The Kafkaesque Family Court
Dissecting the Mechanisms of Family Court through My Sister’s Case
I use my sister’s story to analyze how Family Courts operate, because I am a firsthand witness to all the events and can add a layer of objectivity — which is necessary in a culture where even the violent abuse and fear of murder by women and children is disparaged as the mother’s being a “disgruntled litigant” or as “wishing to gain an edge” in a divorce. Ordinarily, the law reflects the values of society, and courtrooms attempt to implement the law; certainly, there are idiosyncratic judges, but this has been my expectation from twenty-five years of experience as an expert witness to the courts. In Family Court, I quickly learned that something was amiss: a “normal” divorce turned into a life-or-death battle, trying to protect children from death was “mental illness,” and a father had absolute authority, regardless of lack of merits — and, above all, a mother was not allowed to speak about what was happening, even to her own sister.

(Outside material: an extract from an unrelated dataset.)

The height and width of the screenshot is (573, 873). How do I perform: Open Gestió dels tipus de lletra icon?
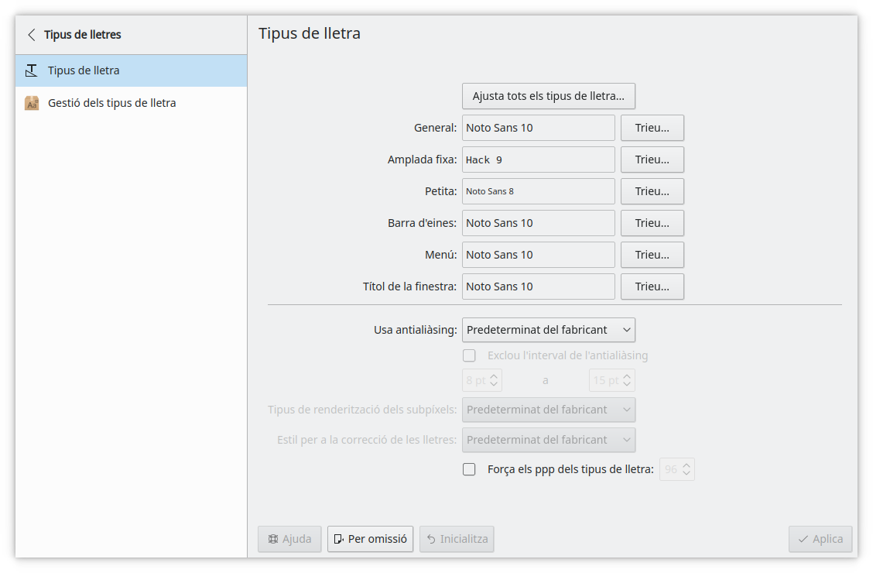pyautogui.click(x=32, y=103)
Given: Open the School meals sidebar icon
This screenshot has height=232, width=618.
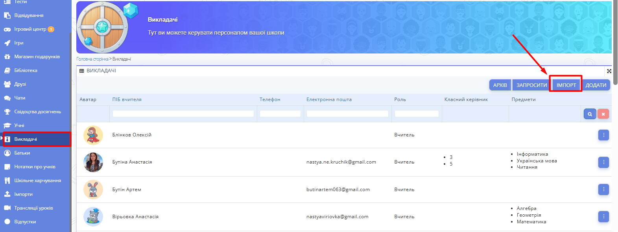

This story is also relevant, because it could be any number of women’s stories. The women in my investigations had tremendously different walks of life, from different regions of the country and the world, but their course through the Family Courts was almost identical. How can they come from such diverse backgrounds, professions, and nationalities, and have similar, if not the same, outcomes? It has much to do with the Family Courts’ “playbook”, implemented in all fifty U.S. states and exported abroad — which I outline here using my sister’s story:
1. Allege ‘Parental Alienation’
The first step in the playbook of gaining advantage in a divorce, when there are children, is to allege “parental alienation,” or an equivalent concept. Abusers typically know or are instructed to do this as part of a formula for the reversal and ricochet of any accusation of abuse. This is apparent from the fact that fathers may begin with different stances or preferences at the beginning of a divorce but soon make the same underlying accusation. In this case, the husband, who is a corporate lawyer and disciple of the notoriously crafty lawyer Alan Dershowitz, he knew to use this phrase immediately upon his filing for divorce.
The fact that there was no basis for the allegation did not matter. The mother’s parenting skills were even something he had been boastful about to others. His wife was reputed to be “the best mom” among the conscientious moms who moved to her suburban neighborhood with the specific intent to raise children, and her lunches were the talk of the town for the attention and care they exemplified. Many marveled at her ability to connect with children, and some left their own with her, stating that she was the “only mom” they could trust as much as themselves.
He, too, “trusted” the mother so much, he abandoned child rearing entirely to her, to the point where his new sets of friends believed he was single. These children hence grew up happy, healthy, and thriving but for the one lack of missing their father. The mother tried everything to arrange for him to spend time with his children — bedtime stories, weekend trips, vacations — but he was simply never available. He only had the time to appear for five-minute “photo ops” with the children before celebrations or special occasions, long enough to make a record that he was there, and then immediately disappeared without telling anyone.
Even the divorce was not the mother’s idea but his: he was livid that she had “stopped praising” him, when I was astonished to find that she was simply depressed from twelve years of enduring his emotional, psychological, sexual, physical, and financial abuse and his need to control every aspect of her life. I had to become reacquainted with my own sister at this time, after he had spent years isolating her from family and friends. Now, he was restless: he had several younger mistresses, and he was due for a change — matching his habitual overhaul of friends every few years, switching to younger and younger crowds, as was evident in the pictures of birthday and New Year’s Eve parties he attended.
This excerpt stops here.